● **Exercise data**
--
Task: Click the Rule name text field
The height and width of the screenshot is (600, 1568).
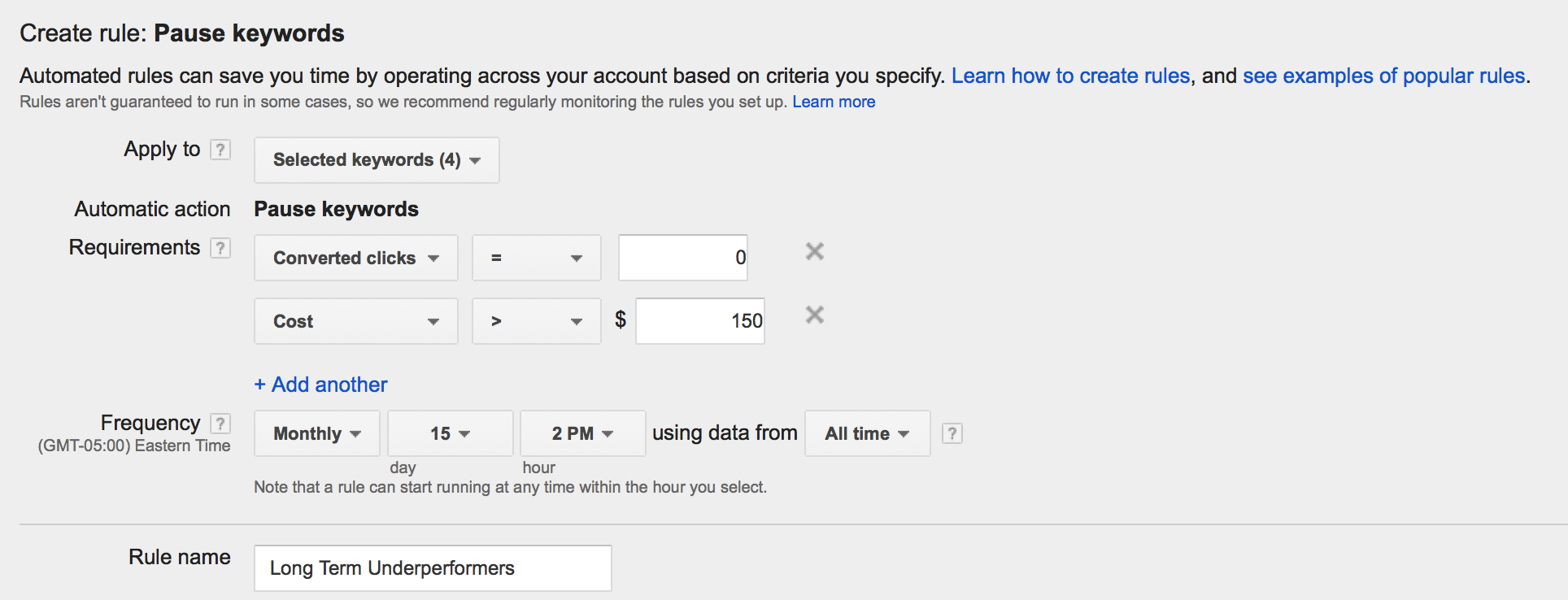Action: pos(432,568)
--
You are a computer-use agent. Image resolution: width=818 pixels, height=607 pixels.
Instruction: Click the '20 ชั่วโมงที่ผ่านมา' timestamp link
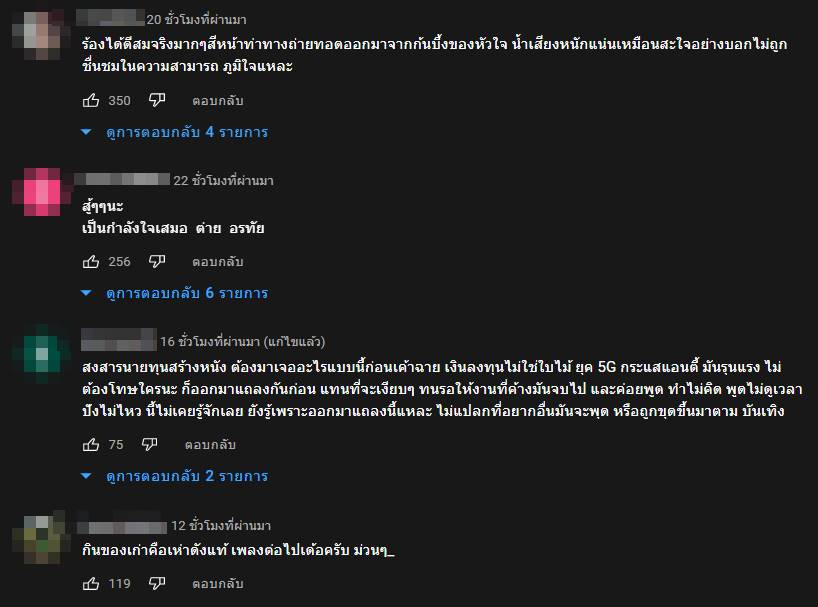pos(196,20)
--
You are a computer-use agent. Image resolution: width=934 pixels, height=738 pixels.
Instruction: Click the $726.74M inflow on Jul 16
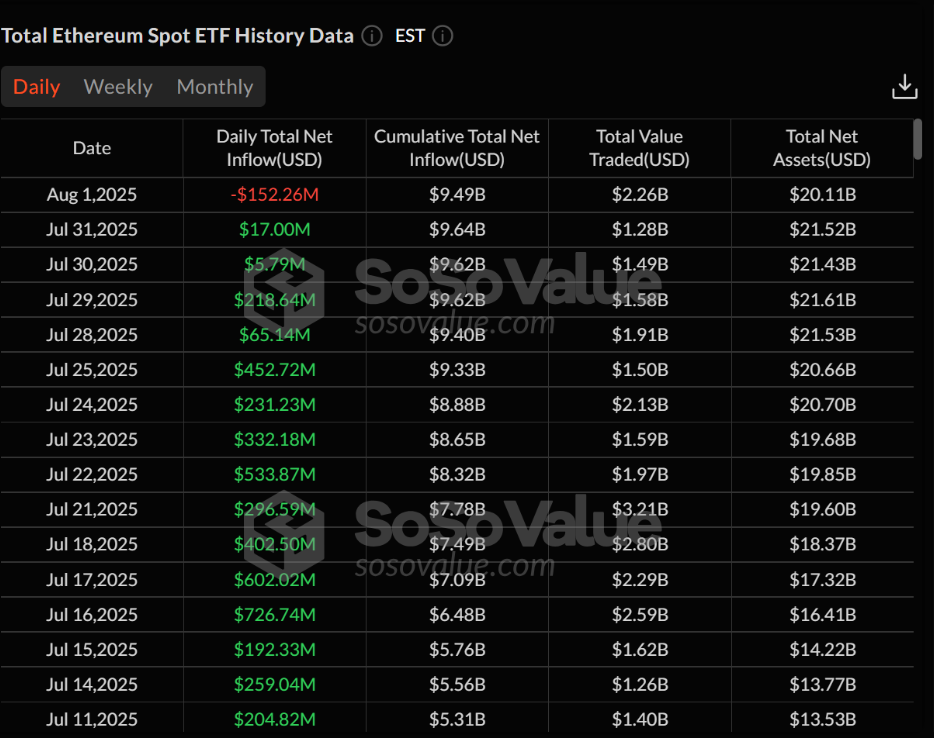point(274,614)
--
● **Problem details**
Within the records above, work out on how many lines the string "resolution" appears, and give only that number.

● **Exercise output**
2